++++ DATA FOR THE TASK ++++
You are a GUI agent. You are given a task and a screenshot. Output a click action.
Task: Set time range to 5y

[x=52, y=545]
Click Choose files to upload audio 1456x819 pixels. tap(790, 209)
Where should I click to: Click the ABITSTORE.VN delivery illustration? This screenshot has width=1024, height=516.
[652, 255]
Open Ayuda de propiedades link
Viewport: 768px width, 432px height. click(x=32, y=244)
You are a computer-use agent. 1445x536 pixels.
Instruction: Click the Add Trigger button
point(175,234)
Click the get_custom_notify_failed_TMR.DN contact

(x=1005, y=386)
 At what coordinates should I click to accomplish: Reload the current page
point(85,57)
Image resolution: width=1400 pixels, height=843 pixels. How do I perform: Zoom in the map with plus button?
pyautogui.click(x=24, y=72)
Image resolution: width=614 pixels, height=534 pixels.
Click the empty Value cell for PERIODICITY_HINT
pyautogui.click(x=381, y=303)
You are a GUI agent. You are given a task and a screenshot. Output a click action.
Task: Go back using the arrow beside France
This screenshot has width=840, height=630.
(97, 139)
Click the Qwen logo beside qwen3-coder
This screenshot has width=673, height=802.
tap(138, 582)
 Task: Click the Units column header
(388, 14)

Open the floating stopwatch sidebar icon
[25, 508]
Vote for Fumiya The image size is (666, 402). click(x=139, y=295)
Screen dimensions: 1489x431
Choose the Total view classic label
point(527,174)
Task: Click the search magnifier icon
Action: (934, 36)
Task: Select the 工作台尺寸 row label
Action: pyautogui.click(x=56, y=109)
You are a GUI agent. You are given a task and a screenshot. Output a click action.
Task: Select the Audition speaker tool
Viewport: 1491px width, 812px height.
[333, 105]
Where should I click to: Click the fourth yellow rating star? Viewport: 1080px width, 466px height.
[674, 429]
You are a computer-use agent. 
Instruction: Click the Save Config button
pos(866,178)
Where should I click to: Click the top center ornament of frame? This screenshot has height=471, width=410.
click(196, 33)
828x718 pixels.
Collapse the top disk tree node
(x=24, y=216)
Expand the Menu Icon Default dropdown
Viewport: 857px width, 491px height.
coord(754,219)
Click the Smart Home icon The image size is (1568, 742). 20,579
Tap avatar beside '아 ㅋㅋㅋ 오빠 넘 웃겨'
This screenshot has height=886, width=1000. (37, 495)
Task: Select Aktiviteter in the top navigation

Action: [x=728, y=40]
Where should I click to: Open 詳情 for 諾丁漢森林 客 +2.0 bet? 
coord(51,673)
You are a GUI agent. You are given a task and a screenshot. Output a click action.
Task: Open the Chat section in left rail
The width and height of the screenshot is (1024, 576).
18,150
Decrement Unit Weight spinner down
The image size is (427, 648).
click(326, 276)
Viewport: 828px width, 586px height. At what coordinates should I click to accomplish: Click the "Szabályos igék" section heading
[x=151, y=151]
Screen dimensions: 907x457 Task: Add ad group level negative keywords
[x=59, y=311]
++++
▸ HOW TO COMPLETE THIS TASK
The material must be transcribed exactly, down to the last line.

▸ TASK ANSWER
You are a GUI agent. You are given a task and a screenshot. Output a click action.
Task: Set time range to 5y

[x=52, y=545]
Click Choose files to upload audio 1456x819 pixels. tap(790, 209)
Where should I click to: Click the ABITSTORE.VN delivery illustration? This screenshot has width=1024, height=516.
[652, 255]
Open Ayuda de propiedades link
Viewport: 768px width, 432px height. click(x=32, y=244)
You are a computer-use agent. 1445x536 pixels.
Instruction: Click the Add Trigger button
point(175,234)
Click the get_custom_notify_failed_TMR.DN contact

(x=1005, y=386)
 At what coordinates should I click to accomplish: Reload the current page
point(85,57)
Image resolution: width=1400 pixels, height=843 pixels. How do I perform: Zoom in the map with plus button?
pyautogui.click(x=24, y=72)
Image resolution: width=614 pixels, height=534 pixels.
Click the empty Value cell for PERIODICITY_HINT
pyautogui.click(x=381, y=303)
You are a GUI agent. You are given a task and a screenshot. Output a click action.
Task: Go back using the arrow beside France
This screenshot has width=840, height=630.
(97, 139)
Click the Qwen logo beside qwen3-coder
This screenshot has width=673, height=802.
tap(138, 582)
 Task: Click the Units column header
(388, 14)

Open the floating stopwatch sidebar icon
[25, 508]
Vote for Fumiya The image size is (666, 402). click(x=139, y=295)
Screen dimensions: 1489x431
Choose the Total view classic label
point(527,174)
Task: Click the search magnifier icon
Action: (934, 36)
Task: Select the 工作台尺寸 row label
Action: pyautogui.click(x=56, y=109)
You are a GUI agent. You are given a task and a screenshot. Output a click action.
Task: Select the Audition speaker tool
Viewport: 1491px width, 812px height.
[333, 105]
Where should I click to: Click the fourth yellow rating star? Viewport: 1080px width, 466px height.
[674, 429]
You are a computer-use agent. 
Instruction: Click the Save Config button
pos(866,178)
Where should I click to: Click the top center ornament of frame? This screenshot has height=471, width=410.
click(196, 33)
828x718 pixels.
Collapse the top disk tree node
(x=24, y=216)
Expand the Menu Icon Default dropdown
Viewport: 857px width, 491px height.
coord(754,219)
Click the Smart Home icon The image size is (1568, 742). 20,579
Tap avatar beside '아 ㅋㅋㅋ 오빠 넘 웃겨'
This screenshot has height=886, width=1000. (37, 495)
Task: Select Aktiviteter in the top navigation

Action: [x=728, y=40]
Where should I click to: Open 詳情 for 諾丁漢森林 客 +2.0 bet? 
coord(51,673)
You are a GUI agent. You are given a task and a screenshot. Output a click action.
Task: Open the Chat section in left rail
The width and height of the screenshot is (1024, 576).
18,150
Decrement Unit Weight spinner down
The image size is (427, 648).
click(326, 276)
Viewport: 828px width, 586px height. At what coordinates should I click to accomplish: Click the "Szabályos igék" section heading
[x=151, y=151]
Screen dimensions: 907x457 Task: Add ad group level negative keywords
[x=59, y=311]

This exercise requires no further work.